Introducing Guard Rails: Spec Driven Development for your Coding Agent

A road with futuristic cars driving on a high way with rails and cameras overhead scanning cars to ensure they are where they're supposed to be.
Guard Rails uses gates to ensure tasks don't just disappear into the void, Gates prevent AI coding agents from auto-closing tasks.

I originally wrote this post completely differently, but after some feedback I decided to rewrite it entirely to better introduce GuardRails. I really like the term spec driven development as opposed to "vibe coding" because that better aligns with how I use Claude Code with Guard Rails, I didn't come up with the terminology but I will gladly adopt it.

So what does any of this mean? What is spec driven development? Are there other tools out there that accomplish the same outcome?

Spec driven development is a step up from simply vibe coding, and adopted from standard software engineering practices. Instead of asking for simple things, you give the model more to work with, there's a few different techniques to achieve this, and if done right, you can prompt very simple prompts and get higher quality outputs from your model. Think of a developer sprint, then condense it into a 30 minute session with an AI model.

What GuardRails does is it provides your AI model tooling to track tasks, think of Jira, ADO board, GitHub issues, whatever ticketing system you've used, it is now directly given to your AI model to use. This allows us to direct the AI model in interesting ways. Including ensuring that it does not forget tasks, because when Claude Code wipes old memories away, it can always talk to our ticketing system for critical details letting it run for hours endlessly.

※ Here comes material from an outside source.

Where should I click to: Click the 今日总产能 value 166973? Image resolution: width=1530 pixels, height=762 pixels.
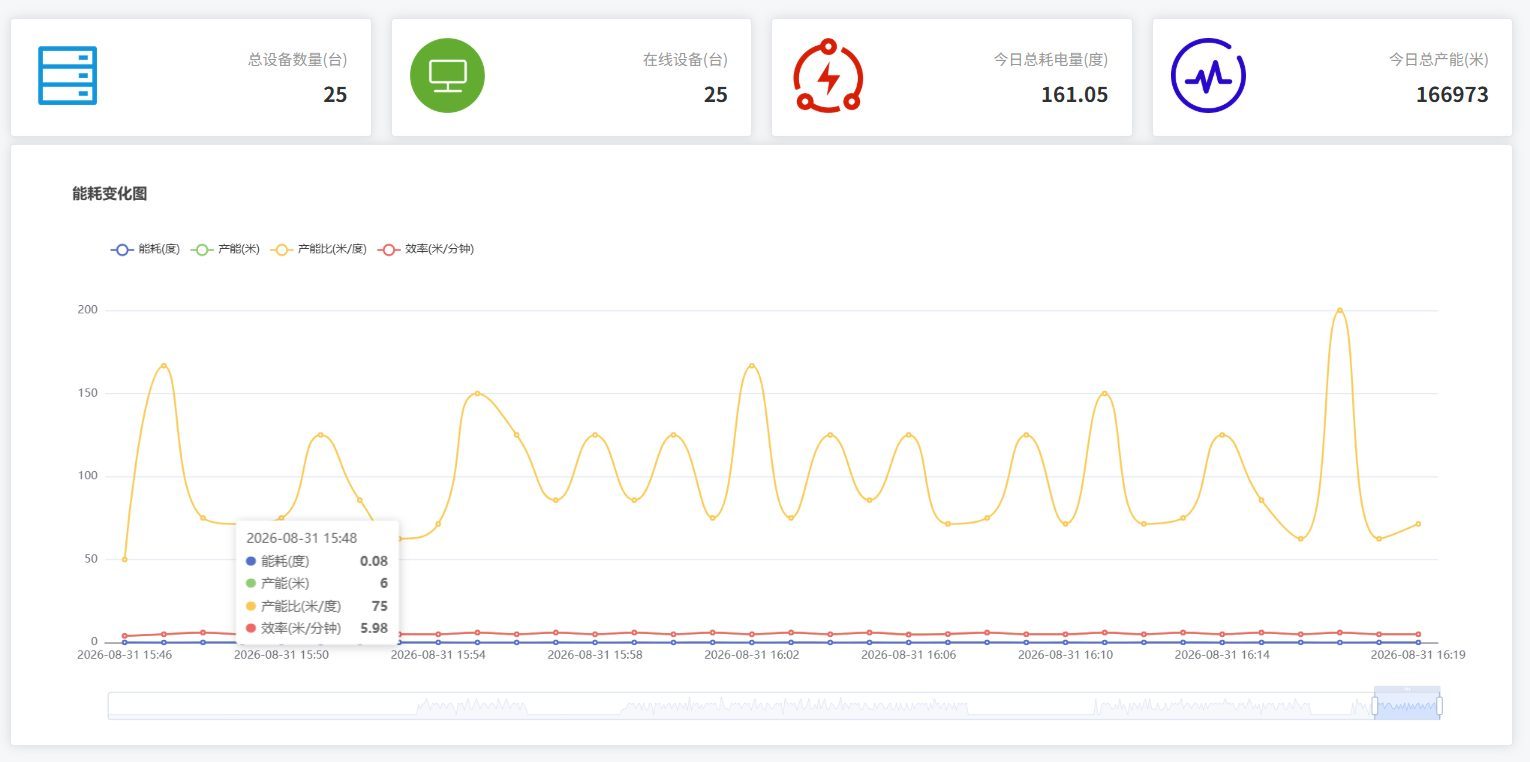(x=1452, y=95)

Will it mess up? Sure, but what developer writes perfect code the first time? What do you do? What do developers do? They go back and fix the bug. You can either let Claude code as much as it can, asking it to commit changes per task accomplished, so you have a paper trail, or you can sit alongside Claude as it churns through GuardRails tasks.

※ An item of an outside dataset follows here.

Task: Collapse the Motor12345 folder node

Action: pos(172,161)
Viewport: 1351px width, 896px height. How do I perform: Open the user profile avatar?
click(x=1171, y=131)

So we've got a ticketing system, but why is this any different from Claude's TODO list or someone else's markdown file system? Well, that's where things get more interesting. I build GuardRails out of minor frustrations with Beads which is a fantastic project, if you choose not to try my interpretation on how to solve this problem, you should check out Beads. I went with the option of building my own because Beads is too married to git, it works with git hooks, and I may not always have a project thats on git, maybe its on SVN, or TFS, or literally just a zip file someone sent me.

Things I've also added so far include GitHub Issues synching. I use GitHub issues for my personal / private projects, and I figured maybe its worth adding it to GuardRails, and sure enough it was the best decision I made. It has two way synching too, so if you want to sync down a GitHub issue from a project, you can "claim it" meaning the tool will leave a comment on the GitHub Issue so anyone else who has GuardRails or similar will know not to touch the task. 

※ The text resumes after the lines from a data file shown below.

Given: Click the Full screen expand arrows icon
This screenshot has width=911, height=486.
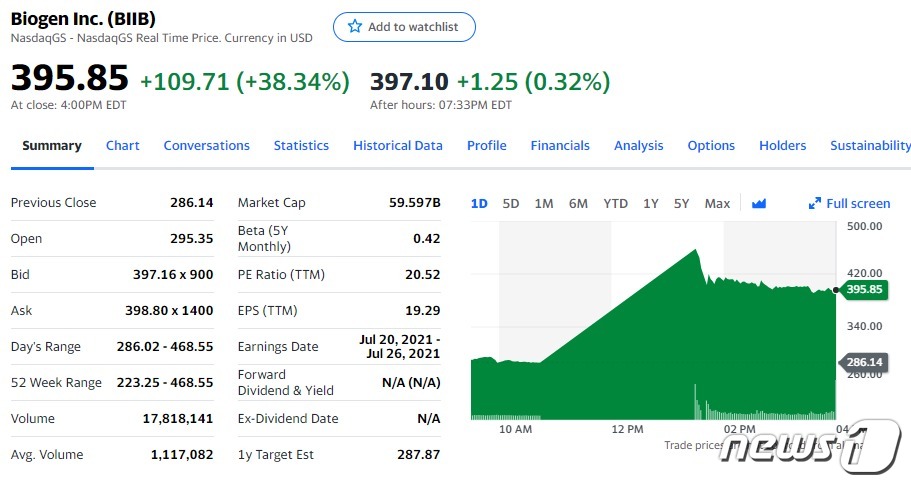Looking at the screenshot, I should click(x=814, y=204).
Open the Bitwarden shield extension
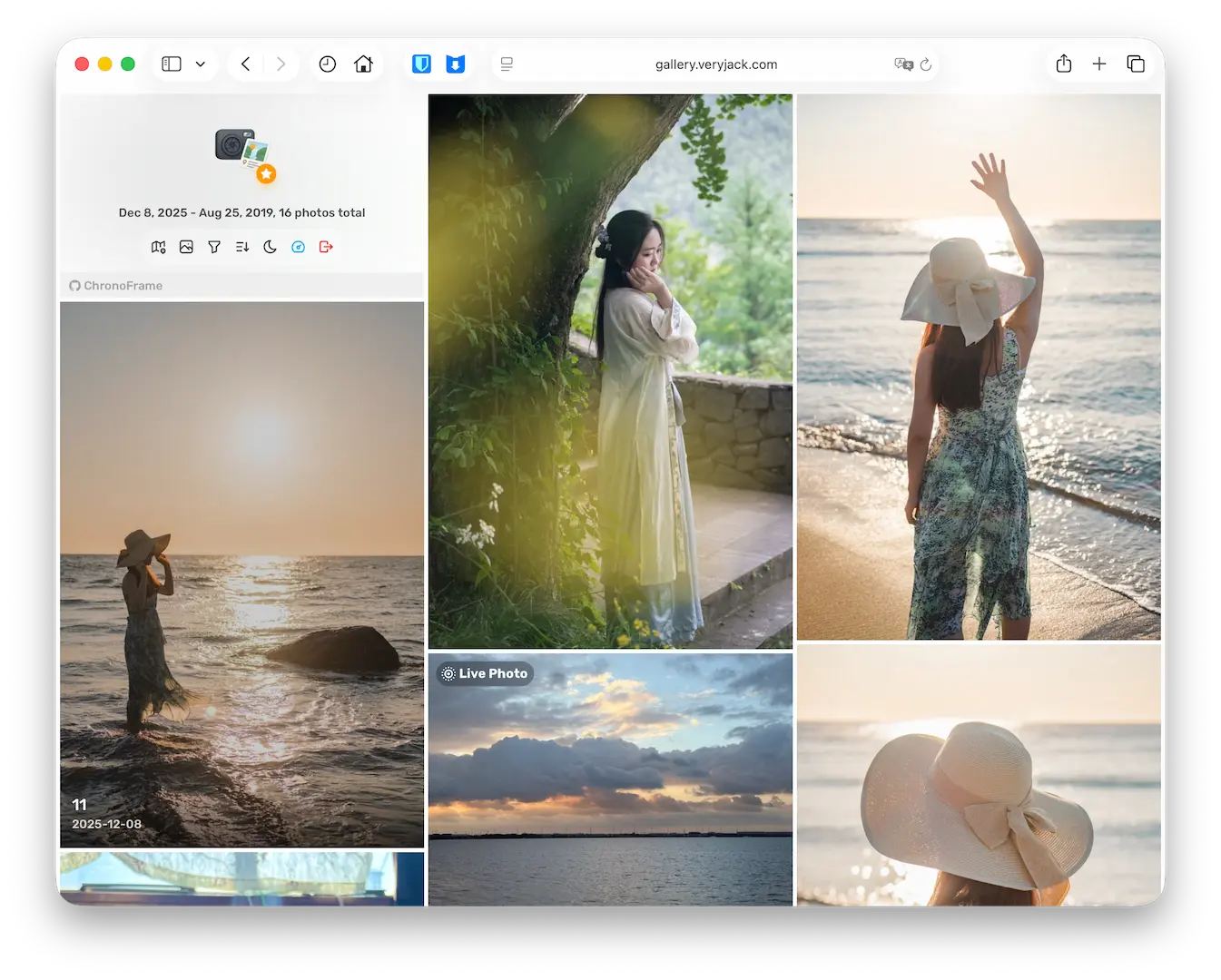 tap(421, 64)
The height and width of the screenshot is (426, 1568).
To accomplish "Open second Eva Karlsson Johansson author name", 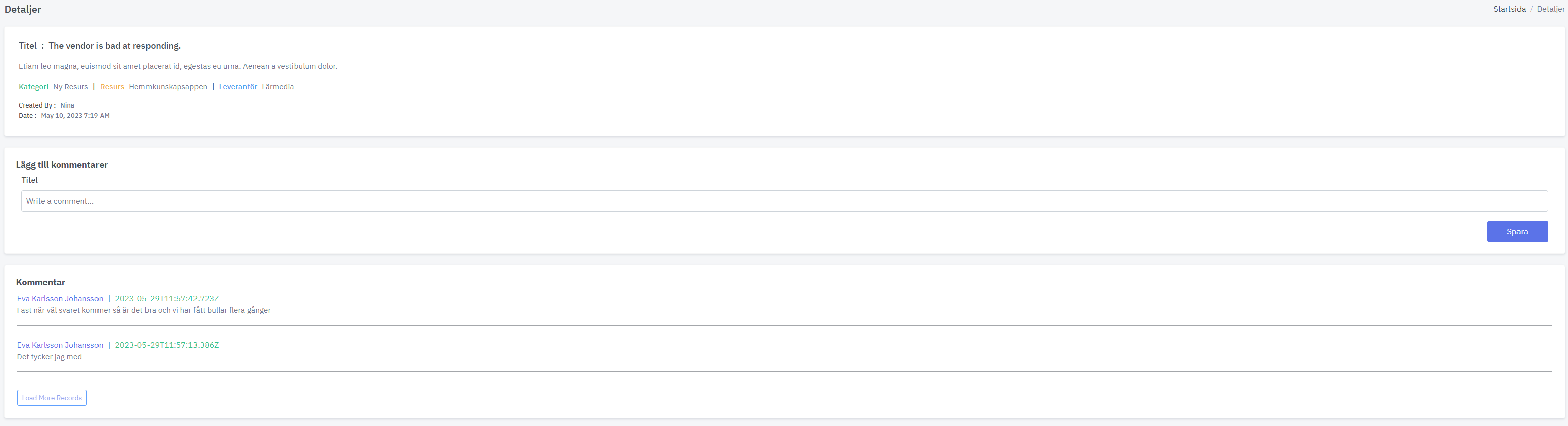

I'm going to run you down through my workflow as I have used Beads and now GuardRails. It's going to be a really simple rundown but I want to illustrate this with a brand new project.

As you can see, I have a folder called "comments" under Projects. Since I'm improvising, I'm going to just make this a React app we're going to write up with Claude Code using GuardRails. Since I feel too safe using GuardRails I'm going to run Claude in dangerous mode (and because for the sake of finally finishing this blog post I want to do this task much quicker).

Now here is where the magic begins. I'm going to ask Claude to start by initializing "GuardRails" installed globally as "gur" via:

go install github.com/Giancarlos/guardrails/cmd/gur@latest

I'll basically tell Claude some hints because gur is a new tool that is unknown to Claude, I'm basically nobody right. So here's the prompt I'm going to write:

I'm working on a brand new greenfield project. I want to build a very simple project let's start by setting up guardrails, which I installed using "go install" as gur, this globally accessible command will handle ticketing / tasks for you. Please run the help commands, once you've initialized it and copy a summary of how to use the tool into CLAUDE.md

Now that we've initialized GuardRails the real fun begins.

Showing the current file structure with guardrails installed and the CLAUDE.md file filled in.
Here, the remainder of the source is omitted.